- THE TASK -
Here are some records. Print all of them exactly.

+++ MATERIAL FOR THE TASK

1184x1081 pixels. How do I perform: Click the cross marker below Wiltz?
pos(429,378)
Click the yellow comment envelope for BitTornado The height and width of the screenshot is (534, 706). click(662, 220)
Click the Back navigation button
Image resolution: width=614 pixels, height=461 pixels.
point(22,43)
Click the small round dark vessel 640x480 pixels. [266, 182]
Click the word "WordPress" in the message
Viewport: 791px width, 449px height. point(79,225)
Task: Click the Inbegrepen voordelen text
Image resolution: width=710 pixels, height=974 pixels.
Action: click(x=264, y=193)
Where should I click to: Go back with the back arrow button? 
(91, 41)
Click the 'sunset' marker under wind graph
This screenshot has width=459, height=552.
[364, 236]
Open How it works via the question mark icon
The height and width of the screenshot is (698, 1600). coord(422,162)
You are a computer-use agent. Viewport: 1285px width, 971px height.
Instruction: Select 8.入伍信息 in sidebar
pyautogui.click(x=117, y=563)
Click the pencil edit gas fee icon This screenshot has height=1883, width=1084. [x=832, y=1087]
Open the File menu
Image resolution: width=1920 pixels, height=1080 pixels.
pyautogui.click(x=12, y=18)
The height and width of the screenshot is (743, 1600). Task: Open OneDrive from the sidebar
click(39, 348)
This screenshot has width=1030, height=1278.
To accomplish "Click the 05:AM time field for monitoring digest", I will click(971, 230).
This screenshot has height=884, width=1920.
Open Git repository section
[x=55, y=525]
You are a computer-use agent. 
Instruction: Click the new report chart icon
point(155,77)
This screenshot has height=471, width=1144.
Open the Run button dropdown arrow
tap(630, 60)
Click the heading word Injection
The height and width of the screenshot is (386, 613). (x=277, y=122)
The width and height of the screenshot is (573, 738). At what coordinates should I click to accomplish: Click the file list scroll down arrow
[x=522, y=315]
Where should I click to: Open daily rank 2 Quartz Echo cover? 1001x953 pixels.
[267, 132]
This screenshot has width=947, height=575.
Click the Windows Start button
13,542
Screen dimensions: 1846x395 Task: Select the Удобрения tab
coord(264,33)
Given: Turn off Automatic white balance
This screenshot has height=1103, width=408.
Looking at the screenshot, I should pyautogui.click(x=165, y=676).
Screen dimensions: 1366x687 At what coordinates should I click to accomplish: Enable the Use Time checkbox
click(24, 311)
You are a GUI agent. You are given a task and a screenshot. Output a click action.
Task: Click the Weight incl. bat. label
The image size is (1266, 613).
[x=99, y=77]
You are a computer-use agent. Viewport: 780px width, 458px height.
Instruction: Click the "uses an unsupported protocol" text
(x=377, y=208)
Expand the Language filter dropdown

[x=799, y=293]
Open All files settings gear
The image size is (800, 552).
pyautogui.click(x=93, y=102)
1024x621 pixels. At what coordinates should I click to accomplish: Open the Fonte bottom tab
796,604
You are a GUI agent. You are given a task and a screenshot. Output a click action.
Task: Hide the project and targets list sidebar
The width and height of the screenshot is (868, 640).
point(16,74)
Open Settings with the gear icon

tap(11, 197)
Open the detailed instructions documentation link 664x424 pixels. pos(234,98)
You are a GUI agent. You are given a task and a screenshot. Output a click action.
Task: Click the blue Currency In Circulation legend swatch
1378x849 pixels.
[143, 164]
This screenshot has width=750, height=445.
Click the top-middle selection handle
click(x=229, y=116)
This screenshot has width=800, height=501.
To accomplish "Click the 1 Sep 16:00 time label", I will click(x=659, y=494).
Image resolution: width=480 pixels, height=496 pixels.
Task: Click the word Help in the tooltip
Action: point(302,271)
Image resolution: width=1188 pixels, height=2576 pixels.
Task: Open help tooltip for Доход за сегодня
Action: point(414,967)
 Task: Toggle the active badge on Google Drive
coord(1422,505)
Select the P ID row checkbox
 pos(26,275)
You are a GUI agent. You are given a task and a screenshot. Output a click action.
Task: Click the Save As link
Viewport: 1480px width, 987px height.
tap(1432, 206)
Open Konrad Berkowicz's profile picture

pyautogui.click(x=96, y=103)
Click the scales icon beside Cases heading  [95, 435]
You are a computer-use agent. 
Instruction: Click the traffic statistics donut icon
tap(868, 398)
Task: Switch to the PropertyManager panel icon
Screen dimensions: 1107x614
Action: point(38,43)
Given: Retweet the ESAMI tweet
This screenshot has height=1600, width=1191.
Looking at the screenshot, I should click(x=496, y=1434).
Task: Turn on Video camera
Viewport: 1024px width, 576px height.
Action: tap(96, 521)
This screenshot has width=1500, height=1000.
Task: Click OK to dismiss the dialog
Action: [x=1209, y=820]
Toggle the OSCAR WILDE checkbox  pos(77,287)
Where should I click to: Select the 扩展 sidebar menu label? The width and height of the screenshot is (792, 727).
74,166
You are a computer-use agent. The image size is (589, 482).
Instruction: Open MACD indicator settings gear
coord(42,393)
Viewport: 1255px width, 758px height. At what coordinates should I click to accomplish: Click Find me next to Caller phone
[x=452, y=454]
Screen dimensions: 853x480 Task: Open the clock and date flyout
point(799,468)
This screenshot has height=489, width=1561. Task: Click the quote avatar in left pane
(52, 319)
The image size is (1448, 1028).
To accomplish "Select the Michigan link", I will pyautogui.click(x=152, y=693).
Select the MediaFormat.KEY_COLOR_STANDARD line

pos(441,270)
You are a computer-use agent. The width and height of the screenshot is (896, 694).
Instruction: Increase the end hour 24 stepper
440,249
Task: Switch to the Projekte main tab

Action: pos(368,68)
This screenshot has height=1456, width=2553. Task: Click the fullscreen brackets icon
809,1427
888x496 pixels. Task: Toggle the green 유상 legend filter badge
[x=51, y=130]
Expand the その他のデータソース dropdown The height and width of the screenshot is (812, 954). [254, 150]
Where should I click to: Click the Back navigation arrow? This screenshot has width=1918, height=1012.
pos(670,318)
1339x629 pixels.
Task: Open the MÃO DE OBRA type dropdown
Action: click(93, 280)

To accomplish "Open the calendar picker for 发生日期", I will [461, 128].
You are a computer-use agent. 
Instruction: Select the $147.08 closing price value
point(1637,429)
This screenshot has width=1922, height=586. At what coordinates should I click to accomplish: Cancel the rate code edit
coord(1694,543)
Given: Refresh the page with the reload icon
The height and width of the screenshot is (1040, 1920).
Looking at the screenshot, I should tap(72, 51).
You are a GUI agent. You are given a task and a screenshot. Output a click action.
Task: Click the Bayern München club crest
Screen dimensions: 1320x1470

++++++

- WRITTEN ANSWER -
1184x1081 pixels. How do I perform: Click the cross marker below Wiltz?
pos(429,378)
Click the yellow comment envelope for BitTornado The height and width of the screenshot is (534, 706). click(662, 220)
Click the Back navigation button
Image resolution: width=614 pixels, height=461 pixels.
point(22,43)
Click the small round dark vessel 640x480 pixels. [266, 182]
Click the word "WordPress" in the message
Viewport: 791px width, 449px height. point(79,225)
Task: Click the Inbegrepen voordelen text
Image resolution: width=710 pixels, height=974 pixels.
Action: click(x=264, y=193)
Where should I click to: Go back with the back arrow button? 
(91, 41)
Click the 'sunset' marker under wind graph
This screenshot has width=459, height=552.
[364, 236]
Open How it works via the question mark icon
The height and width of the screenshot is (698, 1600). coord(422,162)
You are a computer-use agent. Viewport: 1285px width, 971px height.
Instruction: Select 8.入伍信息 in sidebar
pyautogui.click(x=117, y=563)
Click the pencil edit gas fee icon This screenshot has height=1883, width=1084. [x=832, y=1087]
Open the File menu
Image resolution: width=1920 pixels, height=1080 pixels.
pyautogui.click(x=12, y=18)
The height and width of the screenshot is (743, 1600). Task: Open OneDrive from the sidebar
click(39, 348)
This screenshot has width=1030, height=1278.
To accomplish "Click the 05:AM time field for monitoring digest", I will click(971, 230).
This screenshot has height=884, width=1920.
Open Git repository section
[x=55, y=525]
You are a computer-use agent. 
Instruction: Click the new report chart icon
point(155,77)
This screenshot has height=471, width=1144.
Open the Run button dropdown arrow
tap(630, 60)
Click the heading word Injection
The height and width of the screenshot is (386, 613). (x=277, y=122)
The width and height of the screenshot is (573, 738). At what coordinates should I click to accomplish: Click the file list scroll down arrow
[x=522, y=315]
Where should I click to: Open daily rank 2 Quartz Echo cover? 1001x953 pixels.
[267, 132]
This screenshot has width=947, height=575.
Click the Windows Start button
13,542
Screen dimensions: 1846x395 Task: Select the Удобрения tab
coord(264,33)
Given: Turn off Automatic white balance
This screenshot has height=1103, width=408.
Looking at the screenshot, I should pyautogui.click(x=165, y=676).
Screen dimensions: 1366x687 At what coordinates should I click to accomplish: Enable the Use Time checkbox
click(24, 311)
You are a GUI agent. You are given a task and a screenshot. Output a click action.
Task: Click the Weight incl. bat. label
The image size is (1266, 613).
[x=99, y=77]
You are a computer-use agent. Viewport: 780px width, 458px height.
Instruction: Click the "uses an unsupported protocol" text
(x=377, y=208)
Expand the Language filter dropdown

[x=799, y=293]
Open All files settings gear
The image size is (800, 552).
pyautogui.click(x=93, y=102)
1024x621 pixels. At what coordinates should I click to accomplish: Open the Fonte bottom tab
796,604
You are a GUI agent. You are given a task and a screenshot. Output a click action.
Task: Hide the project and targets list sidebar
The width and height of the screenshot is (868, 640).
point(16,74)
Open Settings with the gear icon

tap(11, 197)
Open the detailed instructions documentation link 664x424 pixels. pos(234,98)
You are a GUI agent. You are given a task and a screenshot. Output a click action.
Task: Click the blue Currency In Circulation legend swatch
1378x849 pixels.
[143, 164]
This screenshot has width=750, height=445.
Click the top-middle selection handle
click(x=229, y=116)
This screenshot has width=800, height=501.
To accomplish "Click the 1 Sep 16:00 time label", I will click(x=659, y=494).
Image resolution: width=480 pixels, height=496 pixels.
Task: Click the word Help in the tooltip
Action: point(302,271)
Image resolution: width=1188 pixels, height=2576 pixels.
Task: Open help tooltip for Доход за сегодня
Action: point(414,967)
 Task: Toggle the active badge on Google Drive
coord(1422,505)
Select the P ID row checkbox
 pos(26,275)
You are a GUI agent. You are given a task and a screenshot. Output a click action.
Task: Click the Save As link
Viewport: 1480px width, 987px height.
tap(1432, 206)
Open Konrad Berkowicz's profile picture

pyautogui.click(x=96, y=103)
Click the scales icon beside Cases heading  [95, 435]
You are a computer-use agent. 
Instruction: Click the traffic statistics donut icon
tap(868, 398)
Task: Switch to the PropertyManager panel icon
Screen dimensions: 1107x614
Action: point(38,43)
Given: Retweet the ESAMI tweet
This screenshot has height=1600, width=1191.
Looking at the screenshot, I should click(x=496, y=1434).
Task: Turn on Video camera
Viewport: 1024px width, 576px height.
Action: tap(96, 521)
This screenshot has width=1500, height=1000.
Task: Click OK to dismiss the dialog
Action: [x=1209, y=820]
Toggle the OSCAR WILDE checkbox  pos(77,287)
Where should I click to: Select the 扩展 sidebar menu label? The width and height of the screenshot is (792, 727).
74,166
You are a computer-use agent. The image size is (589, 482).
Instruction: Open MACD indicator settings gear
coord(42,393)
Viewport: 1255px width, 758px height. At what coordinates should I click to accomplish: Click Find me next to Caller phone
[x=452, y=454]
Screen dimensions: 853x480 Task: Open the clock and date flyout
point(799,468)
This screenshot has height=489, width=1561. Task: Click the quote avatar in left pane
(52, 319)
The image size is (1448, 1028).
To accomplish "Select the Michigan link", I will pyautogui.click(x=152, y=693).
Select the MediaFormat.KEY_COLOR_STANDARD line

pos(441,270)
You are a computer-use agent. The width and height of the screenshot is (896, 694).
Instruction: Increase the end hour 24 stepper
440,249
Task: Switch to the Projekte main tab

Action: pos(368,68)
This screenshot has height=1456, width=2553. Task: Click the fullscreen brackets icon
809,1427
888x496 pixels. Task: Toggle the green 유상 legend filter badge
[x=51, y=130]
Expand the その他のデータソース dropdown The height and width of the screenshot is (812, 954). [254, 150]
Where should I click to: Click the Back navigation arrow? This screenshot has width=1918, height=1012.
pos(670,318)
1339x629 pixels.
Task: Open the MÃO DE OBRA type dropdown
Action: click(93, 280)

To accomplish "Open the calendar picker for 发生日期", I will [461, 128].
You are a computer-use agent. 
Instruction: Select the $147.08 closing price value
point(1637,429)
This screenshot has width=1922, height=586. At what coordinates should I click to accomplish: Cancel the rate code edit
coord(1694,543)
Given: Refresh the page with the reload icon
The height and width of the screenshot is (1040, 1920).
Looking at the screenshot, I should tap(72, 51).
You are a GUI agent. You are given a task and a screenshot. Output a click action.
Task: Click the Bayern München club crest
Screen dimensions: 1320x1470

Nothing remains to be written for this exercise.